Speaking as someone who had no difficulty adjusting to the default Dwarf Fortress CP437 set (since I came into this game off of Nethack), I have to echo the personal-preference sentiment. My personal preference, based on familiarity, is the default set (although these days I use the excellent
Hanuman square curses set. I have to say this is dependent on several factors.
First of all, I think that due to the presence of less immediately visual data, the curses tileset encourages a more cautious style of gameplay. I enjoy this more cautious playstyle.

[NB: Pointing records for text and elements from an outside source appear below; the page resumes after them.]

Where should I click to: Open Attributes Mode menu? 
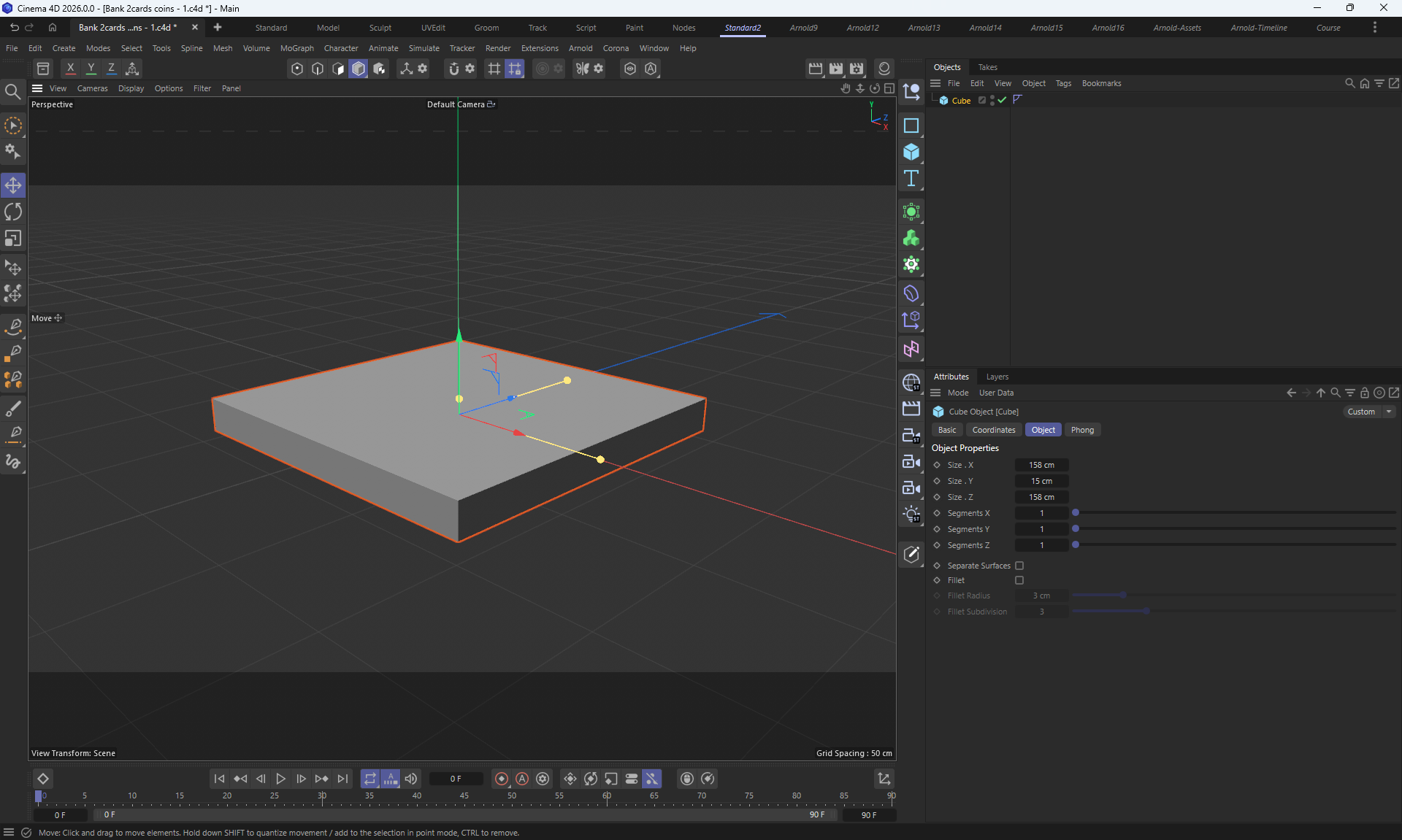(x=958, y=393)
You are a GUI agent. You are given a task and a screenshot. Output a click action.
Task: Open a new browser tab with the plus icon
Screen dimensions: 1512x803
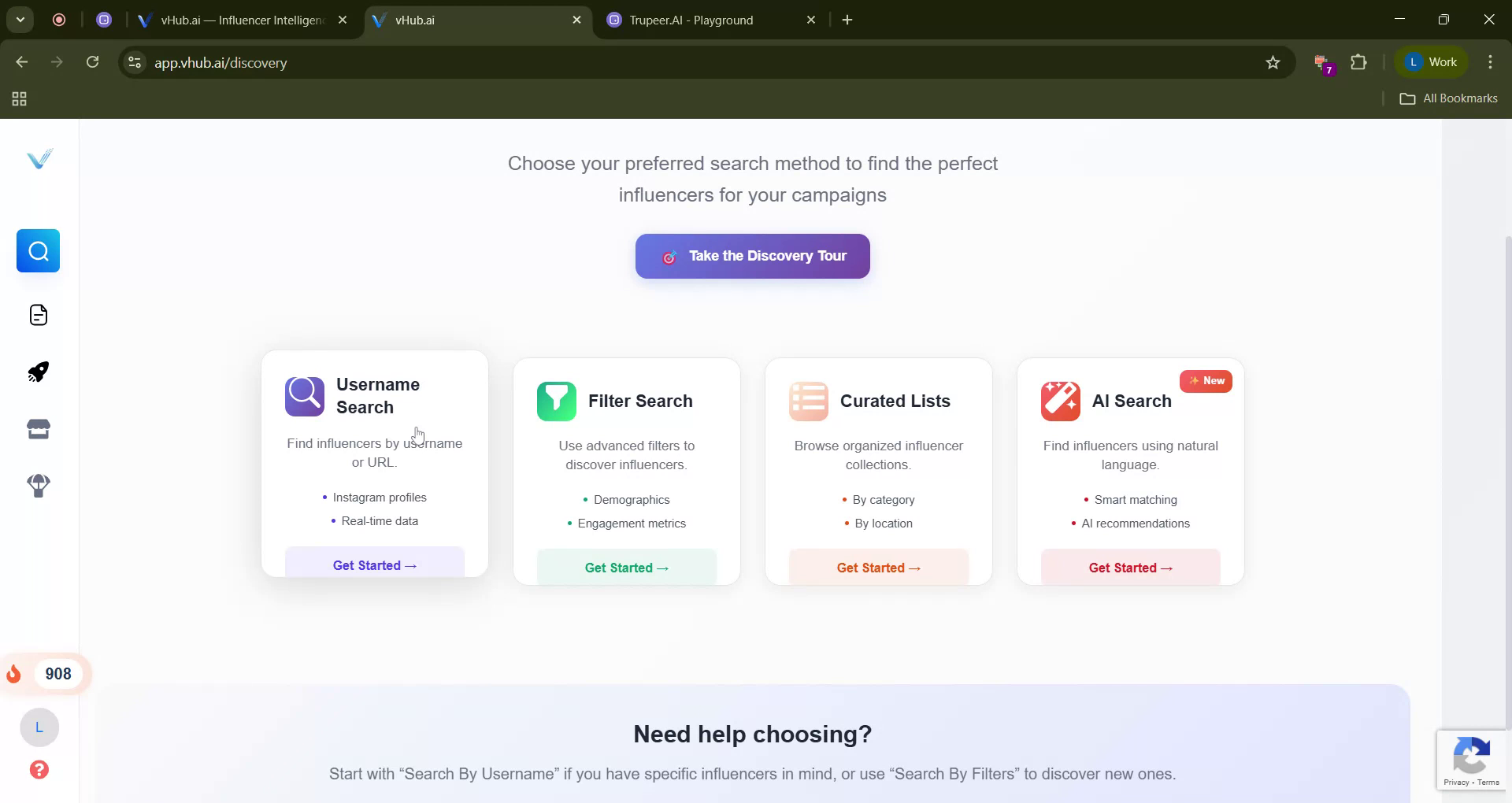pos(847,20)
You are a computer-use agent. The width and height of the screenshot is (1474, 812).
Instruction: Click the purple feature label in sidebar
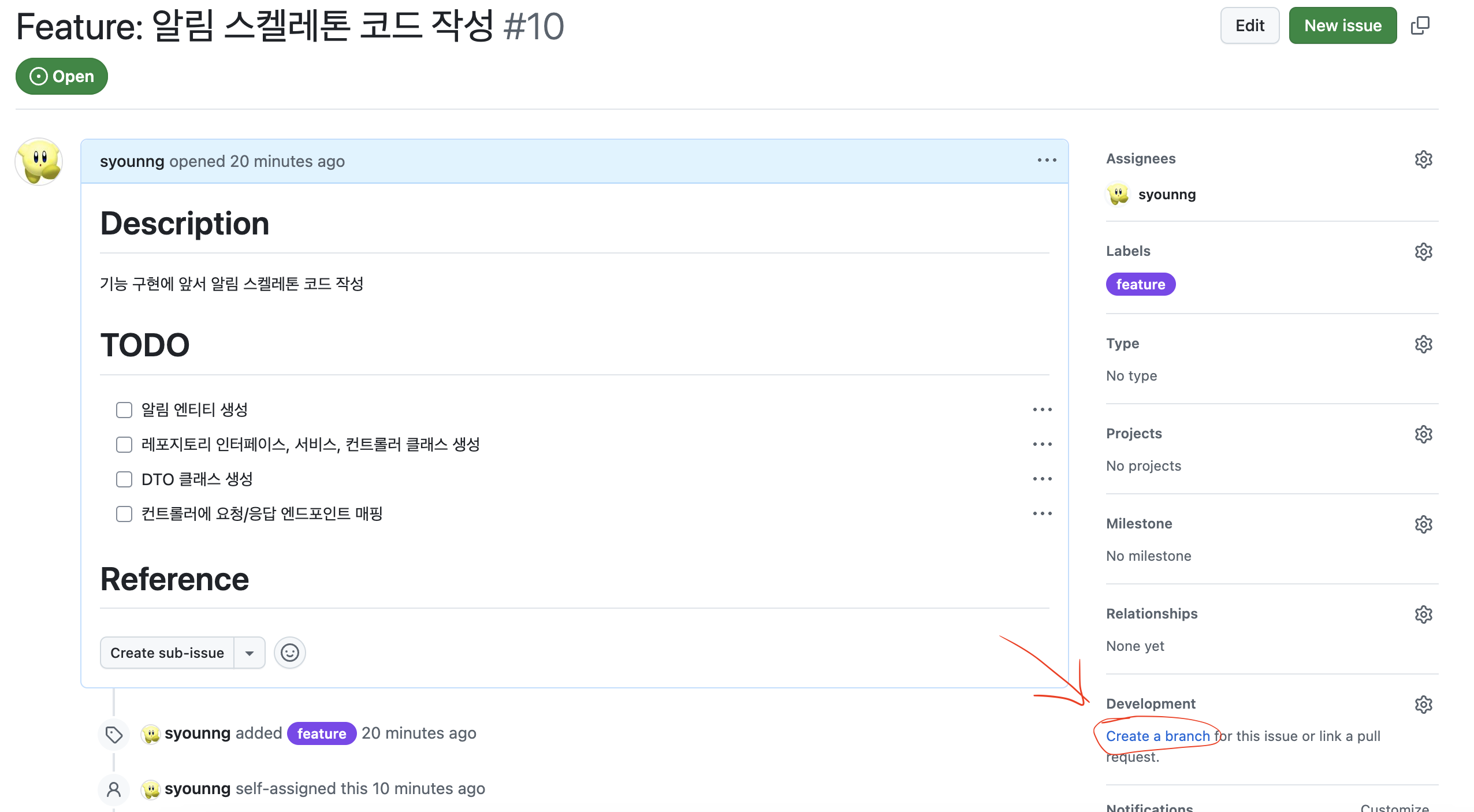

Someone else might enjoy making split-second decisions based on visual data without pausing (or at least without pausing for long); I enjoy pausing and confirming the identity of all participants in each event that requires my attention before making any decisions.

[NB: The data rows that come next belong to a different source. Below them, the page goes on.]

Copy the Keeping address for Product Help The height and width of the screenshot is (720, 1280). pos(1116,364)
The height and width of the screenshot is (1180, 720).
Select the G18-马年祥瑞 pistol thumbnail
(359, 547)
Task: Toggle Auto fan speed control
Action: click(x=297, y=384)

Second of all, I find most graphical tilesets to be too crowded. Graphical tiles simply have too much going on in each space for me to interpret them at a glance. To borrow an example from the New York Times interview of Toady, I actually have an easier time deciphering "♠§dg" (a dog chained to a tree, about to be mauled by a goblin) than I would of a tiny lineup of graphical symbols for tree, chain, dog, goblin. This is in the context of the game, mind you, where I'd have been watching the approach of the goblin and seeing the symbols (graphical or curses) flash. If the tiles were larger and the movement was more fluid (rather than warping from tile to tile) this wouldn't be the case, but, well, there you go.

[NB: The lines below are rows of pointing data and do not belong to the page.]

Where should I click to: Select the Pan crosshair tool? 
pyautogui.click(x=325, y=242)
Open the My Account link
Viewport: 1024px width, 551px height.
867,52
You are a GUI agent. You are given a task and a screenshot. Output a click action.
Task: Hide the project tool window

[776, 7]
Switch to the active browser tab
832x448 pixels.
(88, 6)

And finally, my thoughts on curses vs. graphics in general. When it comes down to it, both the curses set and the graphical sets are displaying purely symbolic representations. The curses tileset is impressive for the amount of data it manages to convey with so few symbols at its disposal, and the graphical sets are impressive for the amount of differentiation they manage to cram into such tiny spaces. At the end of the day, though, a miniature picture of a human and an uppercase "U" both do the
exact same job. The one purely functional advantage that graphical tilesets have over curses (removal of ambiguity, since that "U" might be a unicorn) is not really that much of an issue for anyone who's well versed in the game, since humans have very obviously different behavior from unicorns attached to them. Now, if there were a graphical set that somehow interpreted the state of each creature (changing their symbols based on, for example, how many limbs they had or what they were carrying), that would be a step towards a truly "graphical" (rather than symbolic) display.
...now, once full tile support is implemented, I'll be the first to scrape together a tileset based on multiple font faces for different types of map features & creature classes.
Never giving up codepage 437 in DF. Never.
+1. Different typefaces and perhaps glyphs from different alphabets would go a long way towards removing the ambiguity from curses.